Prototype American Passenger Aircraft

The Beechcraft Model 34 "Twin-Quad" was a prototype airliner designed and built by Beechcraft in the period between World War II and the Korean War. At this time many aircraft manufacturers in the United States anticipated a boom in civil aviation and a large number of designs left the drawing board only to ultimately fail. The Model 34 was one of these failures, partly because of its unusual design, and partly because of the thousands of ex-military transport aircraft that were available at the time for a fraction of the price of a new aircraft.

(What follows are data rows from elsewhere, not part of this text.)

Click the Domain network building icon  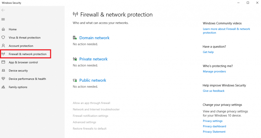(x=75, y=38)
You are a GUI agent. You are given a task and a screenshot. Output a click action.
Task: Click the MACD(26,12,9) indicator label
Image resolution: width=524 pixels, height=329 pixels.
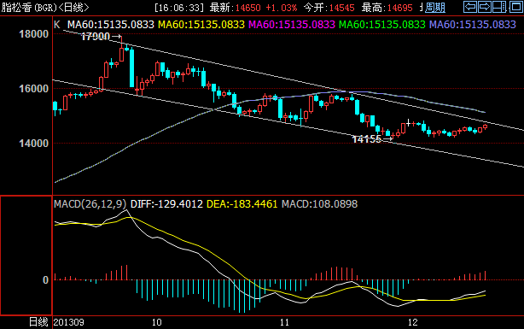(90, 204)
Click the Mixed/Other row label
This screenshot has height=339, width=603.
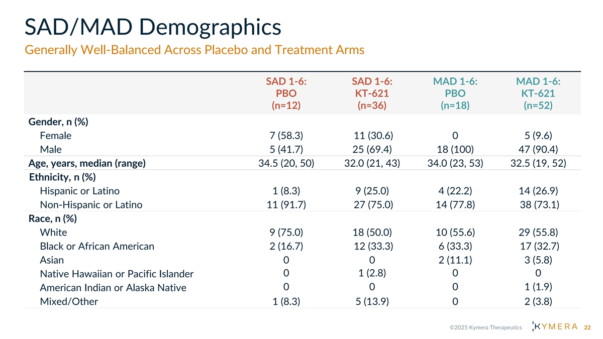[x=69, y=301]
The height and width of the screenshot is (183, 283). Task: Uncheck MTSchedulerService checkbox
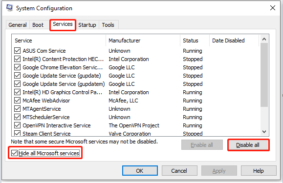click(17, 117)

==Design and development==
The design was a four-engine high-wing monoplane with tricycle undercarriage, originally designed for 14 (three abreast seating with six additional seats mounted on the side) and eventually converted to take 20 passengers. The side "couch seats" were also able to be folded away so that cargo could be carried internally in the cabin. Individual storage space was provided for each passenger seat on the fuselage side above the seat. In order to accommodate a larger cargo load, a cargo hatch was located near the pilot's compartment.

The unusual aspects of the design were the butterfly or V-tail and engine layout that led to its popular nickname, "Twin Quad." The four engines were buried in the wings, with each pair of engines connected to a single propeller via clutches and a common gear box. The engines were horizontally opposed eight-cylinder air-cooled Lycoming GSO-580s (GSO denoting "Geared Supercharged and Opposed", with each engine featuring a built-in reduction gear box in addition to the common propeller gear box). The engines were rated at 400 horsepower at 3,300 rpm. The tail was unusual because unlike the vertical and two horizontal surfaces found on most aircraft, the Twin-Quad's was a two-surface V-tail similar to the tail fitted to Beechcraft's other new product at the time, the Model 35 Bonanza. The V-tail configuration was flight-tested on a twin-engine Beech AT-10.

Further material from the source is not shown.